Colorado is one of several states that will take up the issue of physician-assisted suicide. The topic is once again in the national spotlight with the recent death of Brittany Maynard. The terminally ill 29 year-old moved to Oregon to take advantage of that state’s Death with Dignity law.
“I hope my family is still so proud of me and the choices I’ve made,” said Maynard in a interview with CBS news in which she explained her decision. She said she doesn’t view it as suicide because cancer is taking her life. “I am choosing to end it a little sooner and in a lot less pain and suffering.”
Oregon voters were the first in the country to pass the death with dignity act. And now two decades years later about 750 people have taken medication to hasten their deaths – including Brittany Maynard.
“It’s very rarely used, “ said Peg Sandeen, the executive director of the Death with Dignity National Center based in Portland, Oregon which helped passed the initiative. She said there are safe guards in place. A patient must make three separate requests to medical officials and go through two waiting periods.
“And then the person has to be evaluated by two different physicians and both physicians have to determine that the person is terminally ill with a prognosis of 6 months or less live, and is mentally competent to make healthcare decisions,” said Sandeen.
It’s a model Representative Lois Court (D-Denver) hopes Colorado can emulate.
“I’ve gotten emails and phone calls from all over the state from people that want the dignity of making this final decision,” said Court. She said one of her constituents is an as inspiration for a bill she plans to introduce during the next legislative session.
“He had ALS and he was suffering and he was starting to starve himself to death because he knew he was going to die,” said Court. Court was also moved by her own mother’s decade long battle and death from lung disease.
“I said I want to see her. My father said, no you don’t. You want to remember the mother you had, not what she has deteriorated into.”
But the bill will almost certainly be controversial and face an uphill battle with Republicans in control of the state senate – where opposition is already mounting.
“There is a significant moral responsibility, government has to defend life and to preserve life and it’s a very dangerous slippery slope, when we start battling in ok you can end a life here and you can end a life there,” said Senator Kevin Lundberg (R-Berthoud). He will chair the Senate Health and Human Services committee. He said the proposal forces physicians to violate the oath, of do no harm.

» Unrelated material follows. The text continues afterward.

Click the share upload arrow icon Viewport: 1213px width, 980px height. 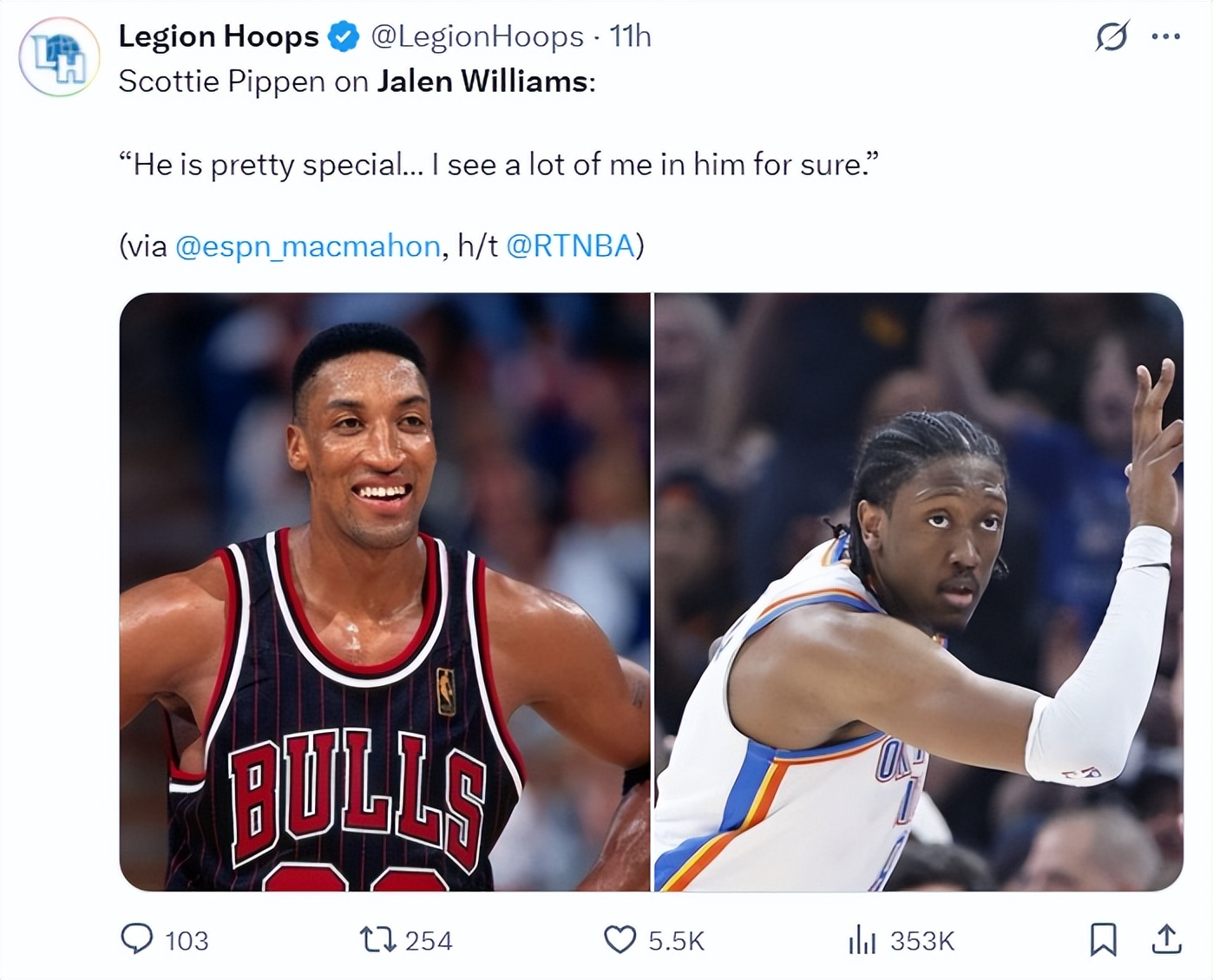pyautogui.click(x=1167, y=939)
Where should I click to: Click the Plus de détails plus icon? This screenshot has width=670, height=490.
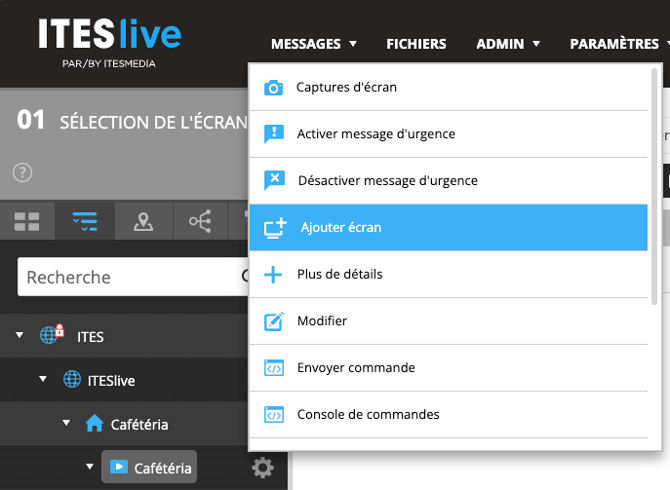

“This promotes a notion that it’s better to be dead, and I don’t believe we as humans have that moral authority on, I don’t want to call it a whim, but just the basis of this is not something I want to continue to do,” said Lundberg.
While some individual physicians support the process, The American Medical Association has long opposed physician-assisted suicide.
“It is understandable, though tragic, that some patients in extreme duress--such as those suffering from a terminal, painful, debilitating illness--may come to decide that death is preferable to life. However, allowing physicians to participate in assisted suicide would cause more harm than good. Physician-assisted suicide is fundamentally incompatible with the physician’s role as healer, would be difficult or impossible to control, and would pose serious societal risks.”
But Sandeen said most of the opposition stems from religious objections.
“In all of the political campaigns that we’ve been involved with, about 50-60 percent of the funding from the opposition campaign comes directly from the Catholic Church.”
In 2012 the Catholic Church helped defeat a death with dignity ballot proposal in Massachusetts. Religious leaders from the Jewish community and other Christian denominations also opposed it. So far, Vermont, Oregon and Washington State have death with dignity laws on the books.